Curius Dentatus Preferring Turnips to Gold
Govert Flinck
1656
Oil on canvas
480 × 370 cm (188.98 × 145.67 in)
Koninklijk Paleis Amsterdam
Manius Curius Dentatus (d. 270 BC), son of Manius, was a three-time consul and a plebeian hero of the Roman Republic, noted for ending the Samnite War. According to Pliny, he was born with teeth, thus earning the cognomen Dentatus, "Toothy."[1]
Dentatus was a tribune of the plebs sometime between 298 and 291 BC. As tribune, he foiled efforts by the interrex Appius Claudius Caecus to keep plebeian candidates out of the consular elections. If his tribunate is dated to 291, his actions advanced his own candidacy, but since Appius served three times as interrex, the earliest date accords better with the timeline of Dentatus's own career.[2]
Dentatus served his first term as consul in 290 BC, during which time he defeated both the Samnites and Sabines and celebrated two triumphs.[3] Returning home he took on a massive public works project, partly draining Lake Velinus.
In 283, Dentatus filled the praetorship (or possibly the consulship) of L. Caecilius Metellus Denter after the latter was killed in the Battle of Arretium.

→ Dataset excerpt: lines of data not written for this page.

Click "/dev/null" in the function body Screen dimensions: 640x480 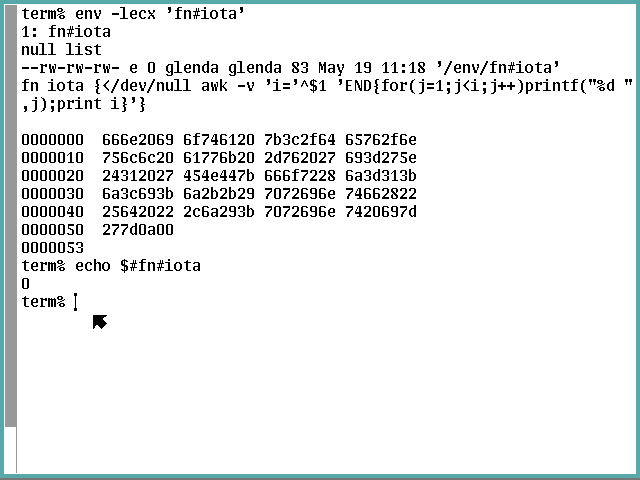(142, 85)

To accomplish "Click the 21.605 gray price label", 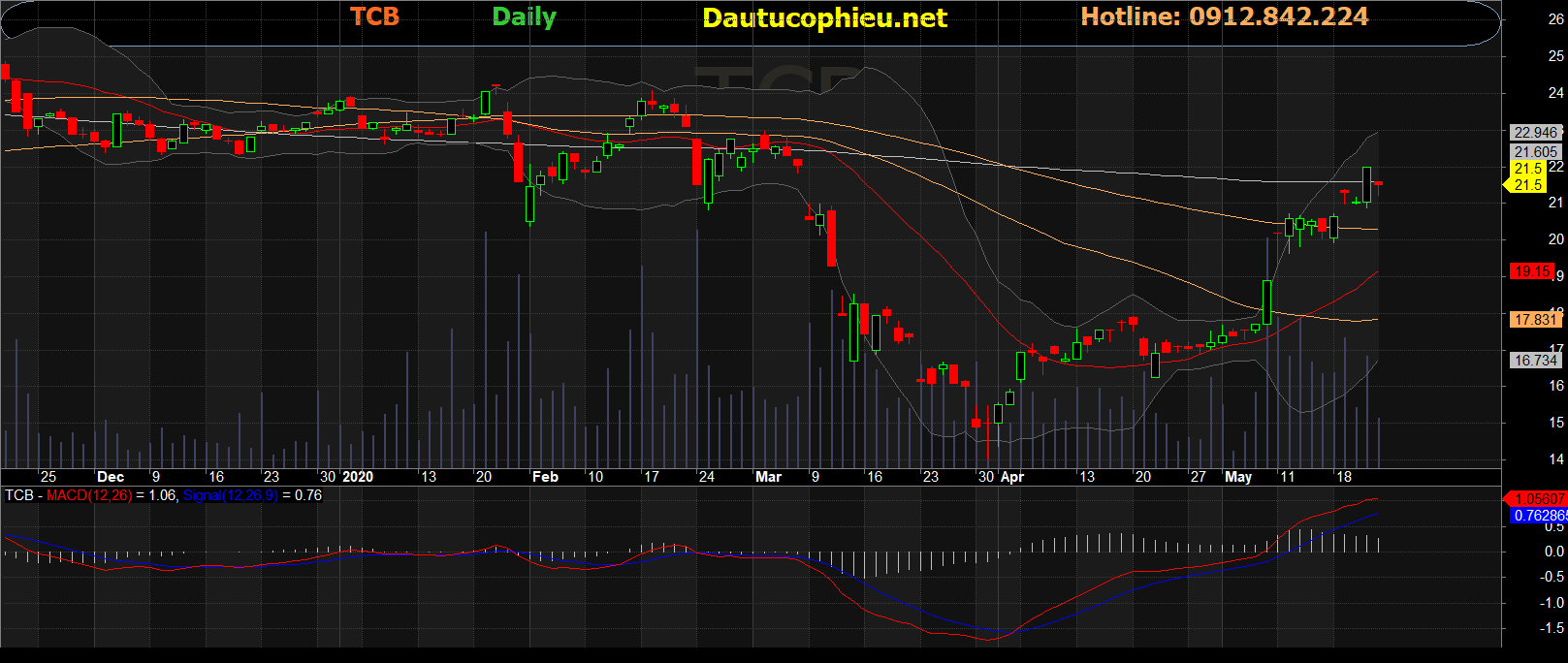I will click(1535, 152).
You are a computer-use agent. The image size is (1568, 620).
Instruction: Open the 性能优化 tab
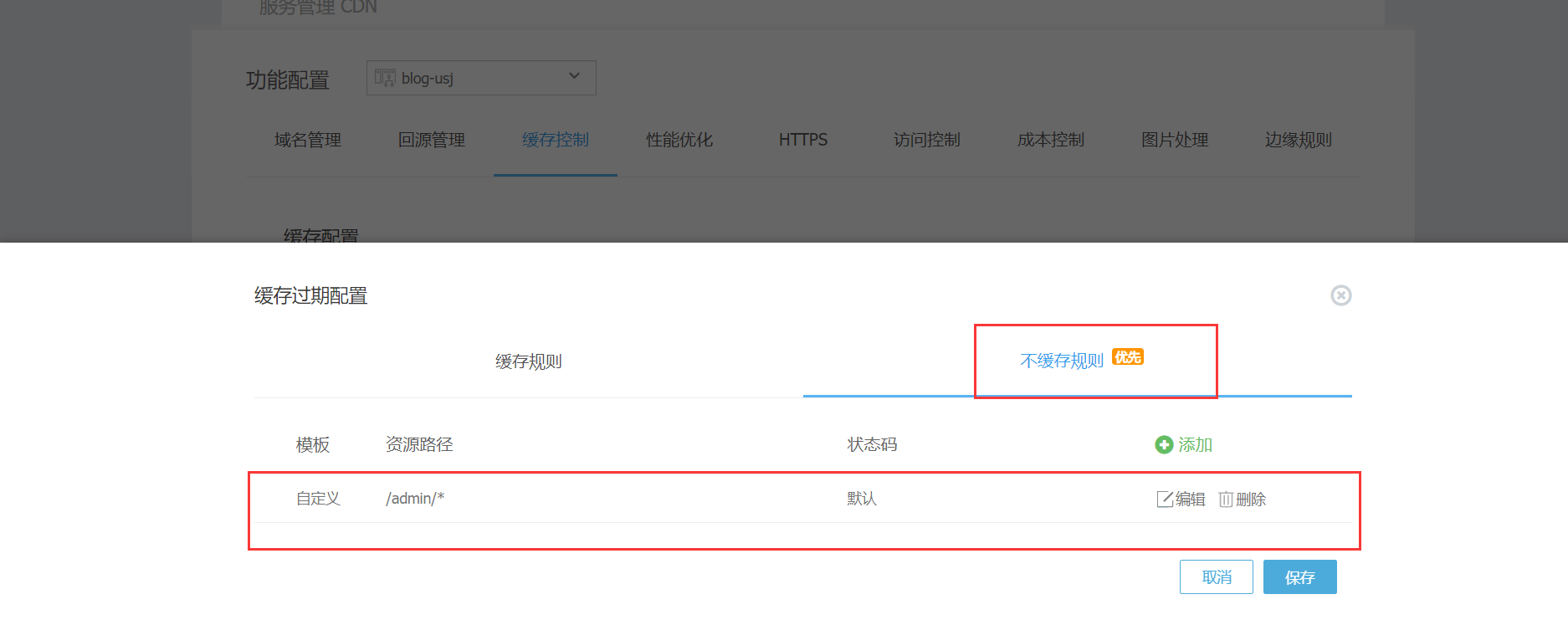point(679,140)
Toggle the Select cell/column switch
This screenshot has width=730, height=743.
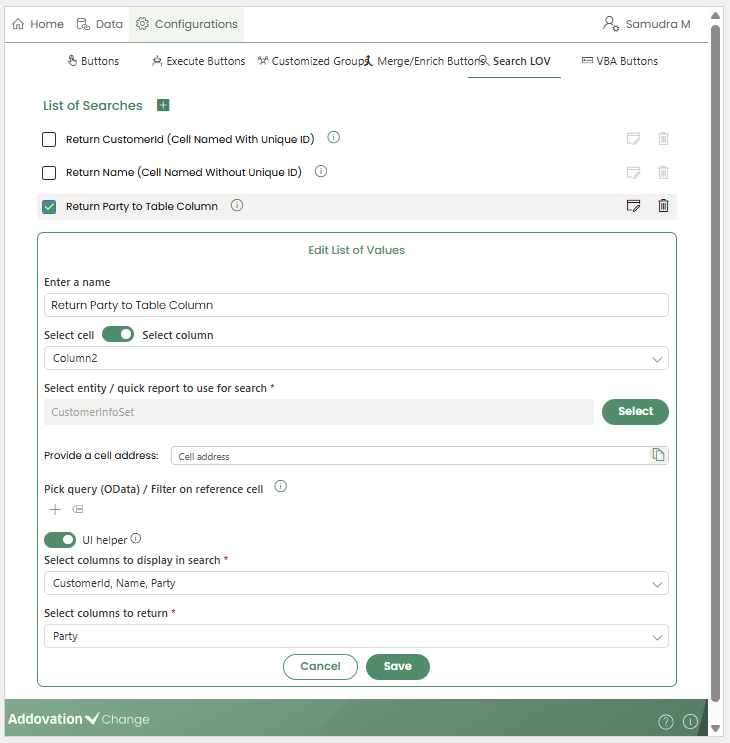pyautogui.click(x=118, y=335)
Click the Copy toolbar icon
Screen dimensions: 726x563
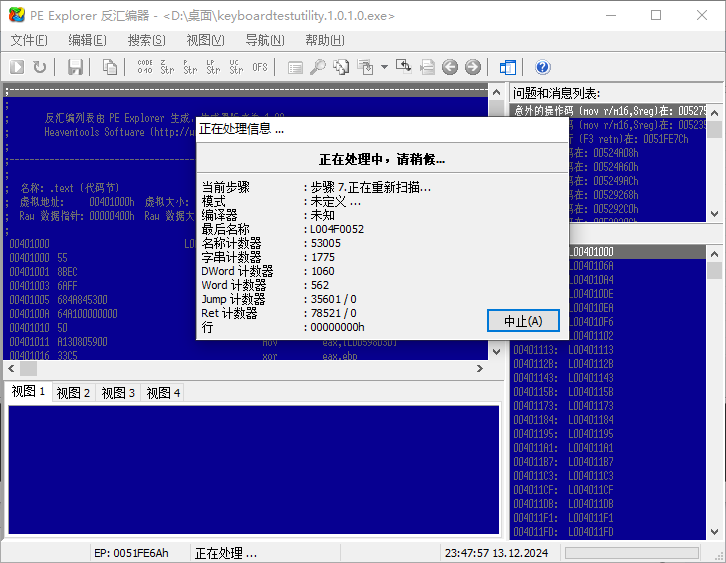[109, 67]
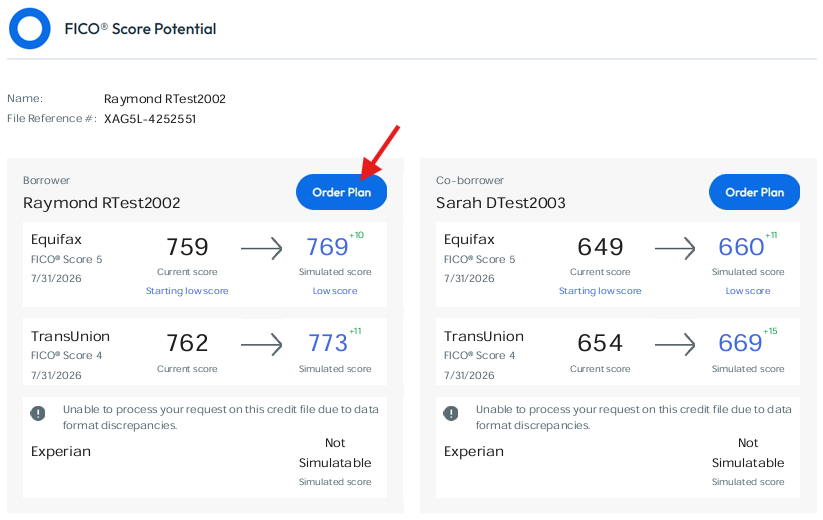This screenshot has height=520, width=823.
Task: Click co-borrower's Equifax score arrow icon
Action: [x=675, y=248]
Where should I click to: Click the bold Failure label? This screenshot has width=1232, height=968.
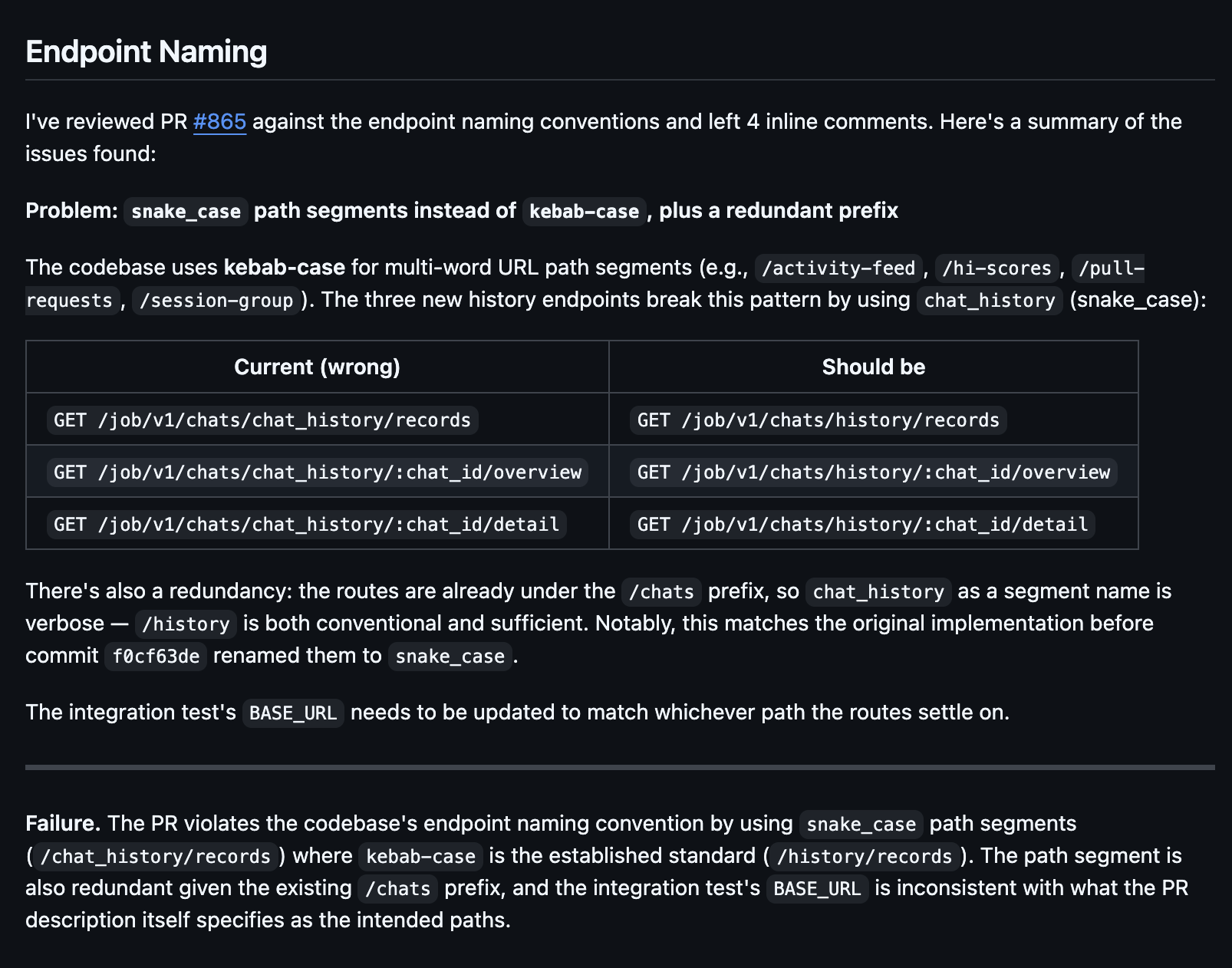coord(63,824)
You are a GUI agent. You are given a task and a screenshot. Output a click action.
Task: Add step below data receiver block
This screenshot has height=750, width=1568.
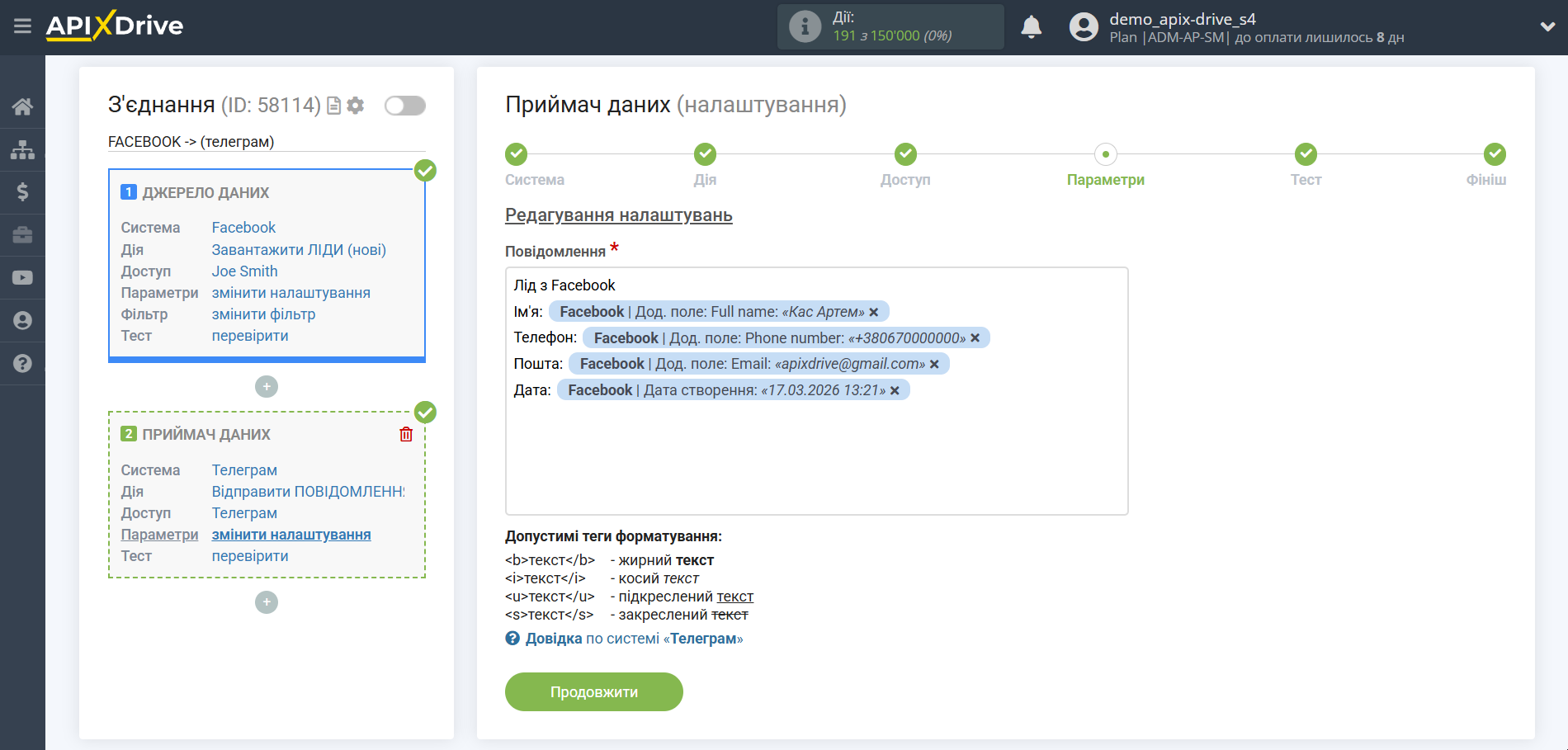(x=266, y=602)
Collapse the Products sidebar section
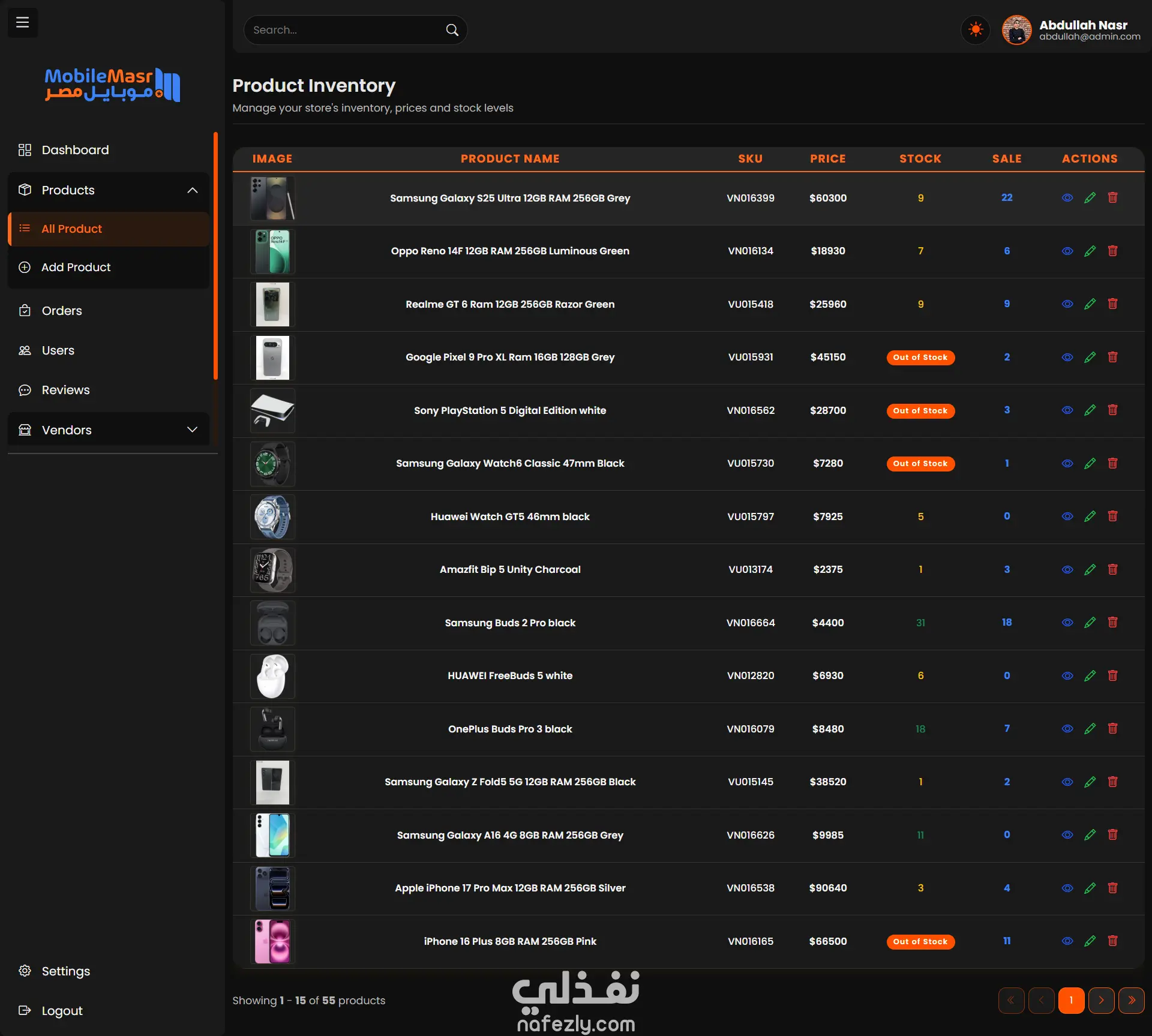 (192, 190)
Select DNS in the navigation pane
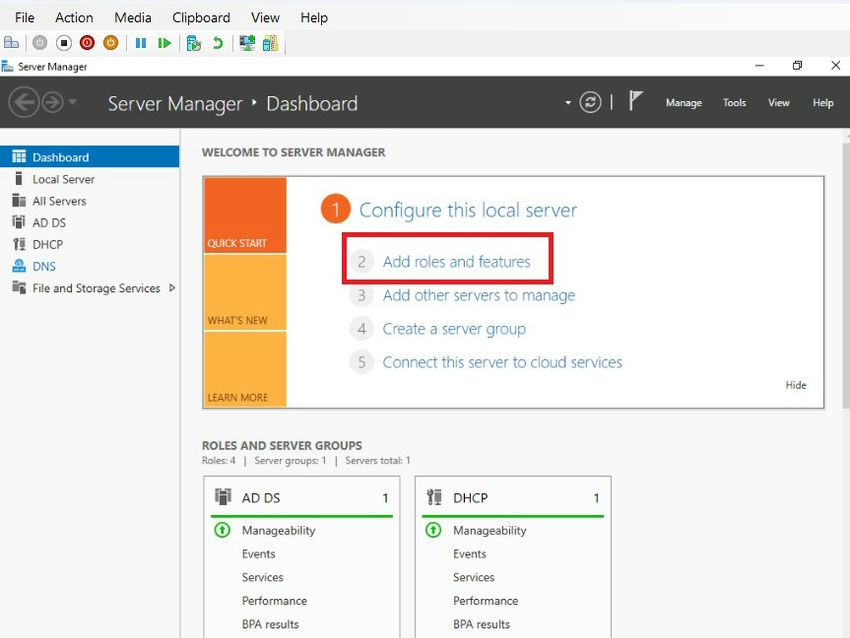Image resolution: width=850 pixels, height=638 pixels. point(46,265)
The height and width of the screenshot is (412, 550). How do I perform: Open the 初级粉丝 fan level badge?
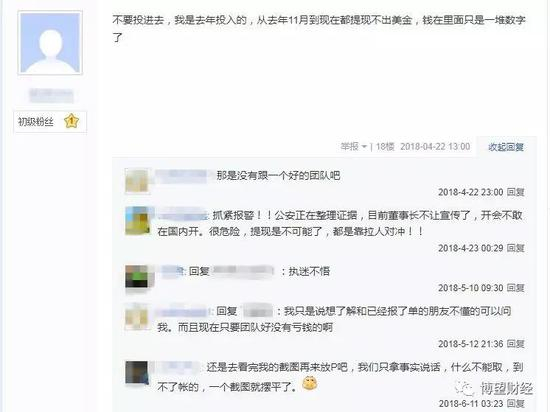[x=50, y=122]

Polybius says Dentatus drove the Gauls from their territory, clearing the way for the establishment of a colony at Sena.
As consul again in 275 BC, Dentatus fought Pyrrhus in the inconclusive Battle of Beneventum which nevertheless forced Pyrrhus out of Italy. As a result, he held a consecutive consulship, defeating the Lucani in the following year and earning an ovation. He was censor in 272, and in 270 he was elected as one of two commissioners[4] to oversee construction of the Anio Vetus, Rome's second aqueduct, for which he used his personal share of the booty from his recent victories.[5] He died during the project, which was completed under his fellow commissioner M. Fulvius Flaccus.[6]
Dentatus is supposed to have been incorruptible and frugal; the story was that when the Samnites sent ambassadors with expensive gifts in an attempt to influence him in their favor, they found him sitting by the hearth roasting turnips. He refused the gifts, saying that he preferred ruling the possessors of gold over possessing it himself.[7] Although the truth of this story is unclear — it may have been an invention of Cato — it was the inspiration for a number of paintings by Jacopo Amigoni, Govert Flinck, and others.
His praenomen is sometimes given erroneously as Marcus because the standard abbreviation of Manius (M'.) is confused with the M. that abbreviates Marcus.
The Dutch Study Association 'S.V.T.B. Curius' at Delft University of Technology is named after him.[8]
Sources
* Pliny vii. 16
* Florus ii. 18
* Juvenal xi. 78
* Polybius ii. 19
* Eutropius ii. 9, 14
* Livy, epitome, 11-14
* Plutarch, Pyrrhus, 25
* Cicero, De Senectute, 16
* Valerius Maximus iv. 3, 5, vi. 3, 4
Notes
1. ^ Pliny, Natural History 7.68, LacusCurtius edition.
2. ^ Cicero, Brutus 55; T.R.S. Broughton, The Magistrates of the Roman Republic (American Philological Association, 1951, reprinted 1986), vol. 1, pp. 174–175; other dates and offices for Dentatus pp. 183–184, 188, 195, 196, 198; vol. 2, p. 558.
3. ^ Cicero, De senectute 55; Livy, Periocha 11; Columella, book 1, preface 14; Valerius Maximus 4.3.5; Frontinus, Stratagems 1.8.4; Florus 1.10.2–3; Apuleius, Apologia 17; Cassius Dio frg. 36.33; Eutropius 2.9.3; Orosius 3.22.1.
4. ^ Duumviri aquae perducendae.
5. ^ Pliny, Natural History 16.185.
6. ^ Frontinus, Aq. 1.6.
7. ^ Valerius Maximus 4.3.5 has Dentatus telling the Samnites to "report and remember that I can not even be defeated in battle nor even be corrupted with money" (refertote et memento me nec acie vinci nec pecunia corrumpi posse).